Document segment:
Subcontracting for the purpose of this agreement is to be understood as meaning services which relate directly to the provision of the principal service. This does not include ancillary services, such as telecommunication services, postal / transport services, maintenance and user support services or the disposal of data carriers, as well as other measures to ensure the confidentiality, availability, integrity and resilience of the hardware and software of data processing equipment. The supplier shall, however, be obliged to make appropriate and legally binding contractual arrangements and take appropriate inspection measures to ensure the data protection and the data security of the Customer’s data, even in the case of outsourced ancillary services. In principle the Customer agrees that the supplier may contract with carefully selected subcontractors in accordance with a contractual agreement pursuant to Art. 28 Para. 2-4 GDPR. The supplier shall notify the Customer of such outsourcing to subcontractors in writing or in text form within a reasonable period of time in advance. Until the transferal of data, the Customer may object in writing or in text form to a subcontractor not listed under VII.3 for good cause. Good cause shall be deemed to exist in particular if there are serious doubts that the subcontractor can guarantee adequate protection of the data to be processed. In the event of such an objection, the contracting parties undertake to work towards an amicable settlement. In particular, the supplier shall disclose how the processing of data of the Customer or access to the infrastructure of the subcontractor can be excluded, while the supplier continues operations and provides the services. If no solution acceptable to the Customer is found within 4 weeks, the Customer shall have a special right of termination. The transfer of personal data from the Customer to the subcontractor and the subcontractors commencement of the data processing shall only be undertaken after compliance with all requirements has been achieved. If the subcontractor provides the agreed service outside the EU/EEA, the supplier shall ensure compliance with EU Data Protection Regulations by appropriate measures. These are listed in Annex 3. All contractual provisions in the contract chain shall be communicated to and agreed with each and every additional subcontractor.

Excerpted data:

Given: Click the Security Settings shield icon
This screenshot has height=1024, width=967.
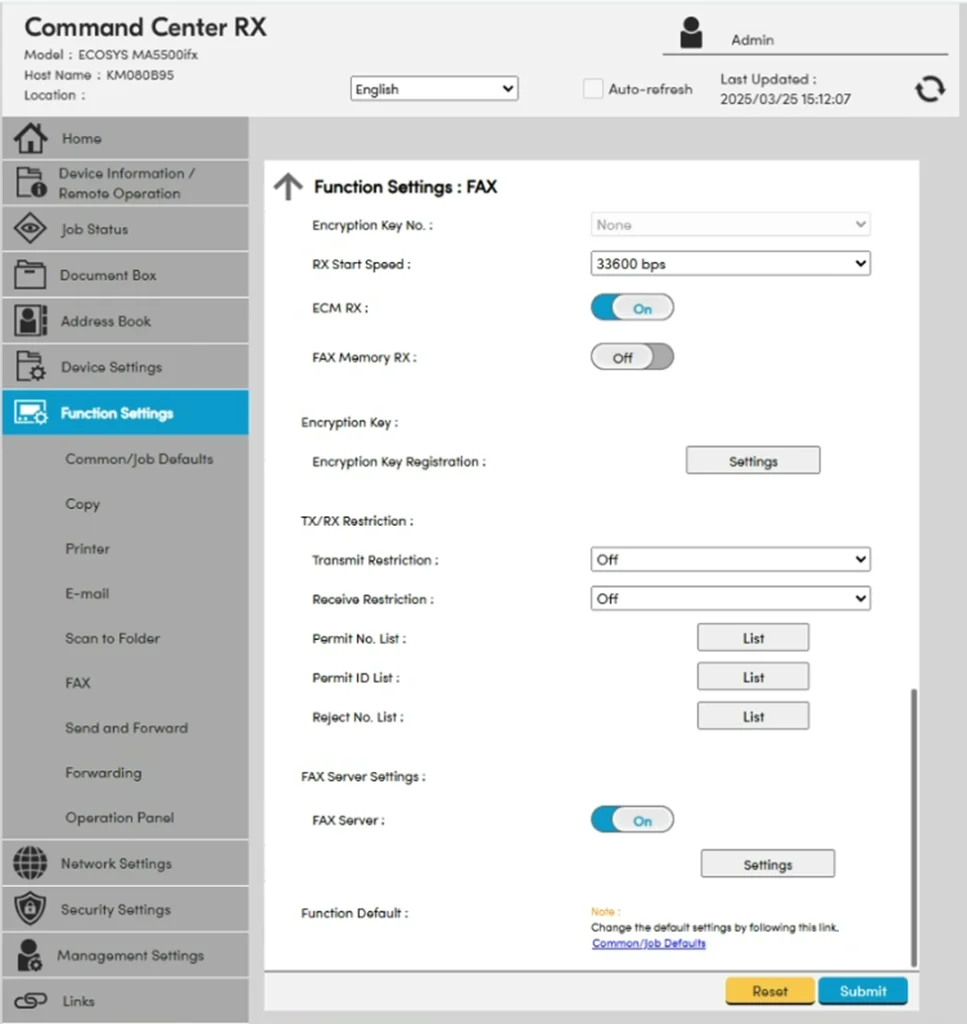Looking at the screenshot, I should coord(30,909).
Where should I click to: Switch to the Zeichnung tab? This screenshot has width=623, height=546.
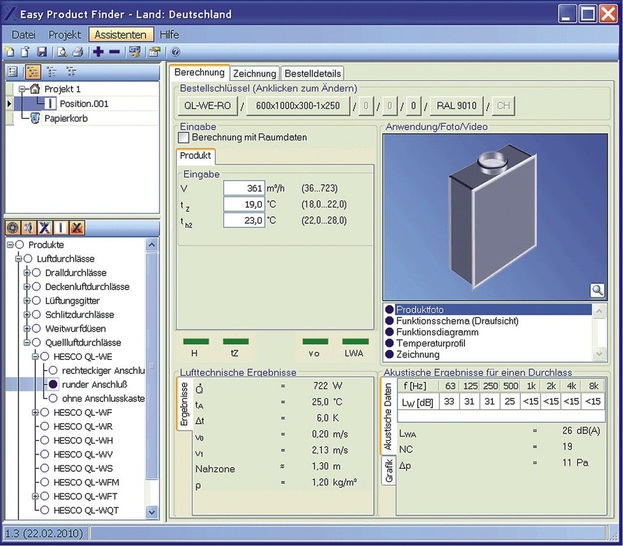[254, 73]
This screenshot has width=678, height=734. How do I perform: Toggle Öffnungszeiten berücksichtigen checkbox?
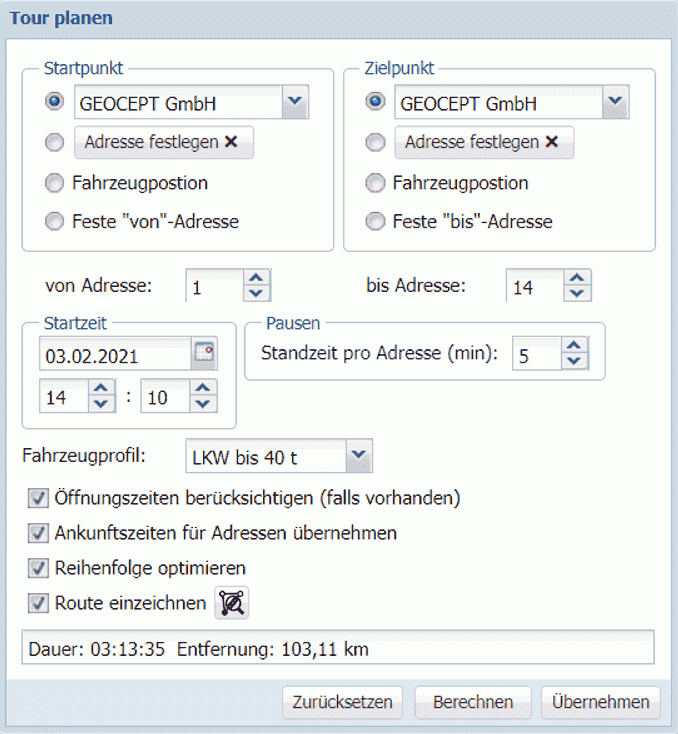coord(39,497)
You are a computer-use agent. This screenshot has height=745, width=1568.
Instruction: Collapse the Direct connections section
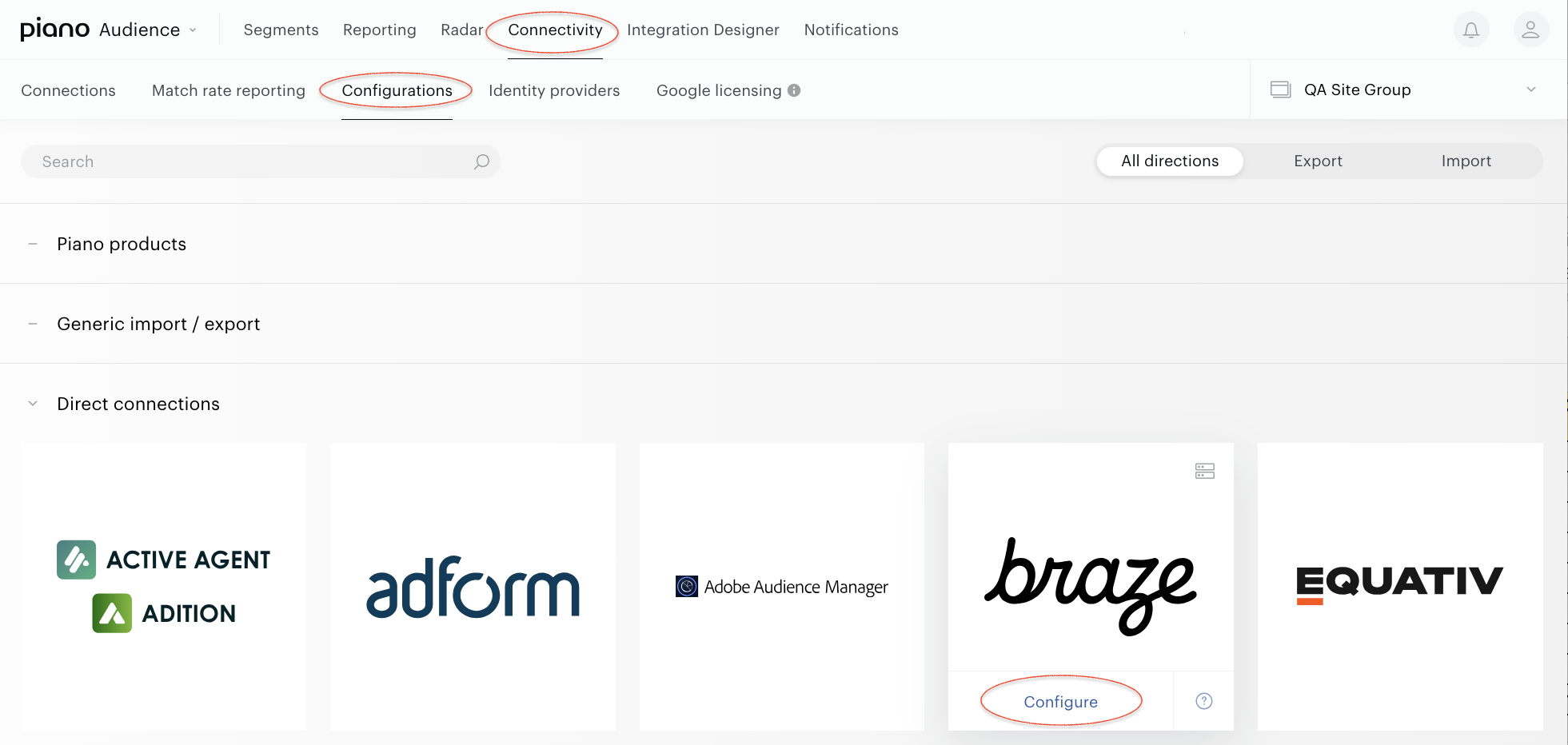pos(33,404)
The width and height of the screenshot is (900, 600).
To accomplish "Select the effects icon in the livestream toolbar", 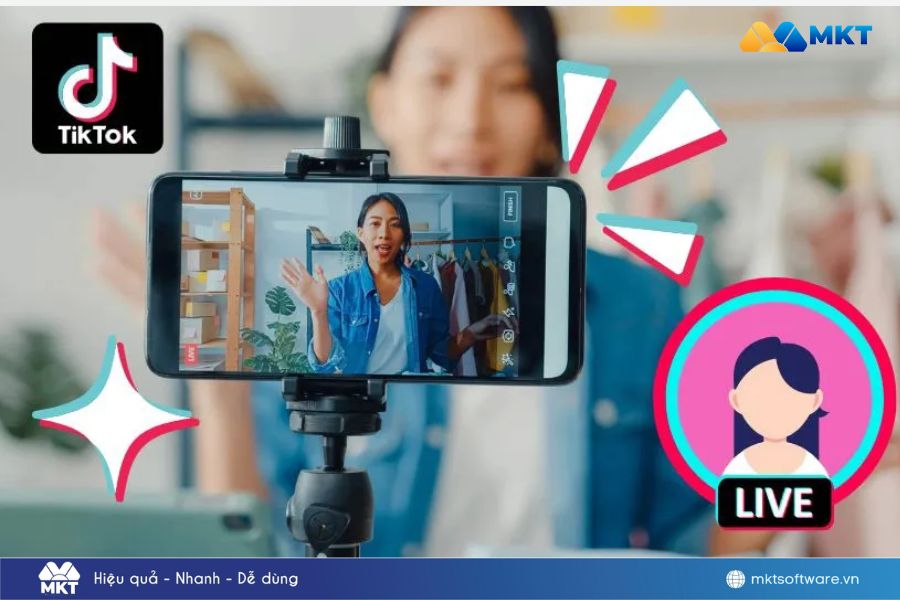I will 508,310.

Problem to work on: Please answer from the subcontracting clause: if no solution acceptable to the Customer is found within what period, does the Customer gain a special right of termination?

Your solution: 4 weeks.